Townhouse Co., LLC v Plotkin
2004 NY Slip Op 08332 [12 AD3d 269]
November 18, 2004
Appellate Division, First Department
Published by New York State Law Reporting Bureau pursuant to Judiciary Law § 431.
As corrected through Wednesday, January 19, 2005


Townhouse Company, LLC, Appellant-Respondent,
v
David Plotkin, et al., Respondents-Appellants.

[*1]

Order, Supreme Court, New York County (Harold Beeler, J.), entered February 23, 2004, which, inter alia, denied plaintiff's motion insofar as it sought partial summary judgment on its first three causes of action and denied defendants' cross motion for summary judgment, unanimously affirmed, without costs.

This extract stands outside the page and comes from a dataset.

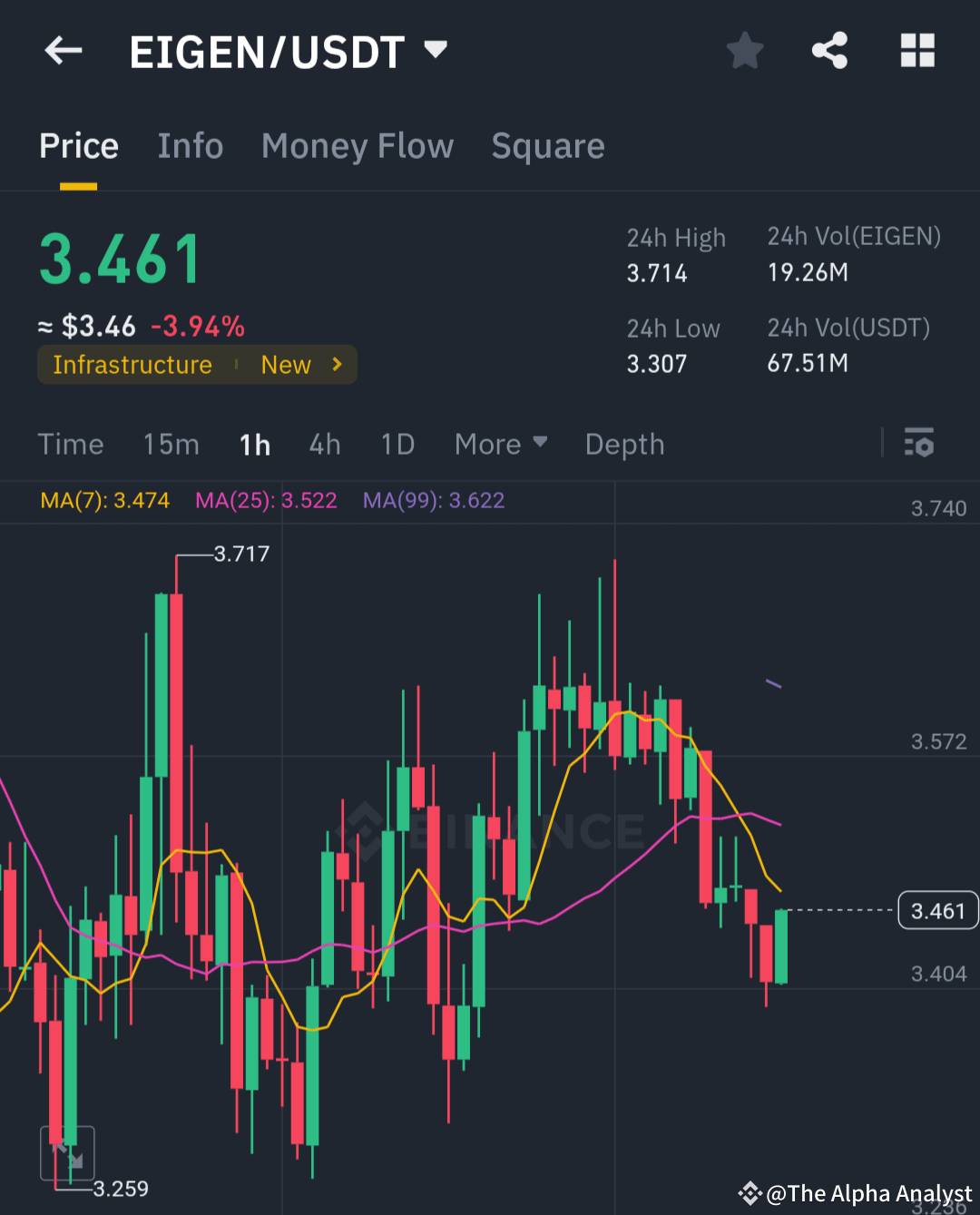
Task: Toggle the MA(7) indicator
Action: tap(104, 500)
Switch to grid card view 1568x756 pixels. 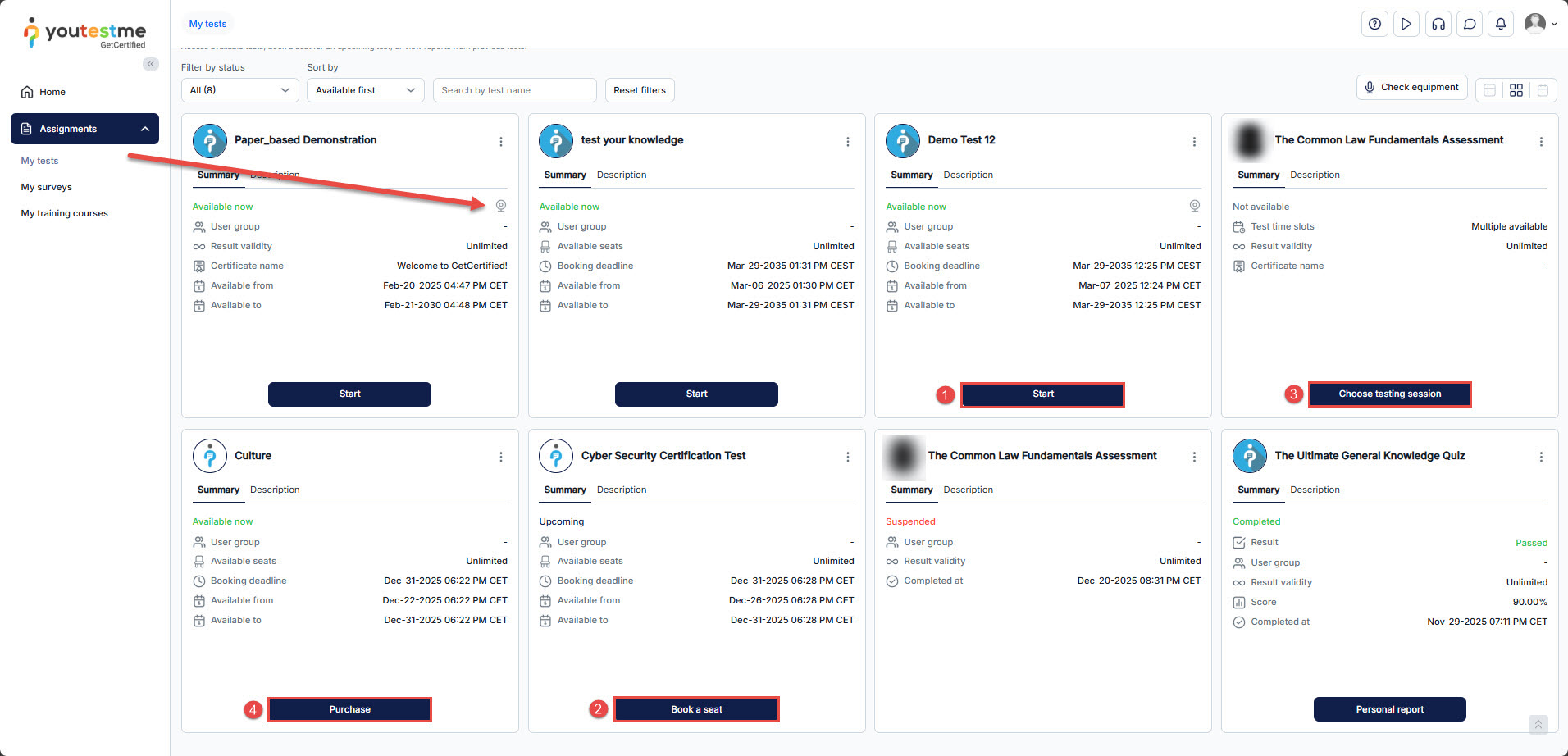(x=1516, y=90)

Under the facts of this case, reasonable minds might differ as to whether the changes in elevator service rose to the level of constructive eviction. Whether the landlord's conduct was of such character as to justify the tenants' abandonment of the premises is a question for the trier of facts (see Hayden Co. v Kehoe, 177 App Div 734 [1917]). We have considered the parties' remaining contentions for affirmative relief and find them without merit. Concur—Mazzarelli, J.P., Andrias, Friedman, Marlow and Sweeny, JJ.